Before I say another word just know I am a bit biased because I am sponsored by AMSOIL. I use AMSOIL in everything I own for a few different reasons. Manufacturers like schaefer, Royal purple and AMSOIL already have all of the friction modifiers and additives in them for each specific application. WARNING running higher viscosity race oil in your car is horrible for daily driving! a 20 w 50 race oil will not curculate to critical areas of your engine as it is supposed too and you will drastically shorten the life of your engine. I change the oil in my race quad every 2 races and the oil looks clean after I pull it out. However in my GP and truck I run AMSOILS filter and change the oil twice per year. I send it back to there lab, they test it and send me a report as to when I should change it. My truck has ran on it for well over 100000 and doesnt use a drop of oil and gets 20 mpg highway. The GP is still in its infancy because I havnt owned it long but I did a 1000 mile amsoil flush and the crap that came out of the motor from cheap oil was horrible but its clean as a pin after my third change in 10000 miles. So I beg to differ oil is not oil. Royal purple would deffinately be my second choice if was going to run anything else, so take that for what its worth.
^^
I've also heard that running thicker oil in street engines isn't good from several other people that study oil and know their stuff. Just because it shows good oil pressure, doesn't mean it's getting to where it's needed, it's kinda like yeah, you have 60 psi at idle, but is it really doing good where it needs to be. Am I right?
10w30 here, and it's not done me wrong in any motor I've ever had. Again, it goes back to preventative maintenance.
To touch on the penzoil thing, Read and seen several cases where penzoil sludges...especially up in the top of the engine, around the valve springs and such. Of course, if you have someone that's religious about it, you'll never convince them it's not a good oil. Again though, just from my perspective...never ran the stuff before.
Your engine has channels in it for the oil to travel if it is too thick it wont distribute properly and over time it will cause excessive wear to parts that would normally last much longer. It also creates greater oil PRESSURE which puts more pressure on seals gaskets bearings and all other engine parts over long periods of time in daily driving and high mileage situations it isnt good for your engine. 20 w 50 race oil was meant for what it says ,a race. Lots of newer engines have failed due to running the wrong weight of oil and very restrictive oil filters such as a fram on the Ford 5.4. The oil filter bieng too restrictive coupled with too heavy of an oil that wont get up to the top end efficiantly for all of the variable cam timing and other high tech engine components. So moral of the story no matter what oil you choose to run in your ride make sure you run the viscosity that the owners manual says to run.

■ Data block ■

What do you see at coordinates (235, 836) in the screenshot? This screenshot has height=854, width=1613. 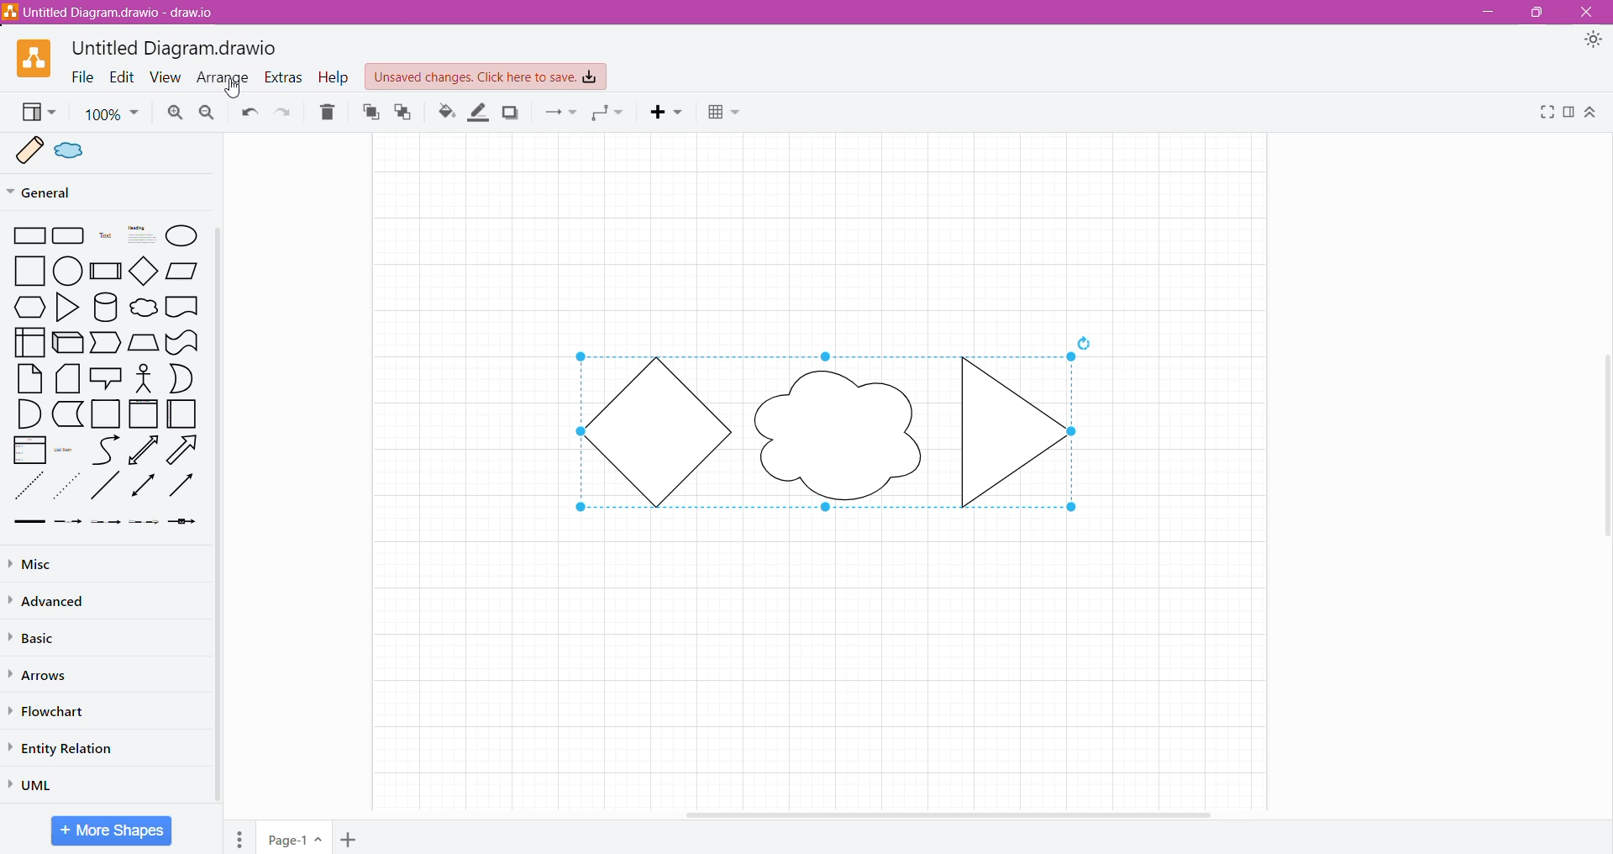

■ Challenges ■
• a. Answer these questions about the motor oil discussion, each on its own line:
(i) How often is the oil changed in the GP and the truck?
(ii) What oil pressure at idle is given as an example?
(iii) Which oil filter is called very restrictive on the Ford 5.4?
• b. Extend the motor oil discussion, picking up right after its final sentence.
The lines above are not needed for this work.

■ The answers ■
• a.
(i) Twice per year
(ii) 60 psi
(iii) A Fram

• b.
I've noticed slightly less oil pressure with a fram on compared to my normal mobil 1 filter.
yeah, but the 3800 doesn't have the fancy VVT or anything like that. Not arguing with you, but simple is probably best. I agree that running the heavy oil isn't really necessary since the engines aren't an extreme application that you need anything like that.
I'm confused here. I thought we just established excessive oil pressure was bad.
On the logic side of things here, whats the most popular oil filter?
If its fram, then you can't argue that the correlation between the number of fram'd engines failing is due to the filter.
I think that what he was saying that just because you pour in a heavier oil for the reason of just bringing your oil pressure up gives you a false sense of security. Big whoop if you've got a lot of oil pressure, if the oil is too thick it's not doing any good.
Roller motors like these don't really need a 50wt oil, a lot of that stuff is designed for flat tapped type motors, and extreme racing conditions where the engine is turning 8000 rpms etc etc etc. The roller bearings that are in the lifters probably need a little lighter oil so that they're well lubricated.
It's probably not practical to use in most of the newer manufacture engines.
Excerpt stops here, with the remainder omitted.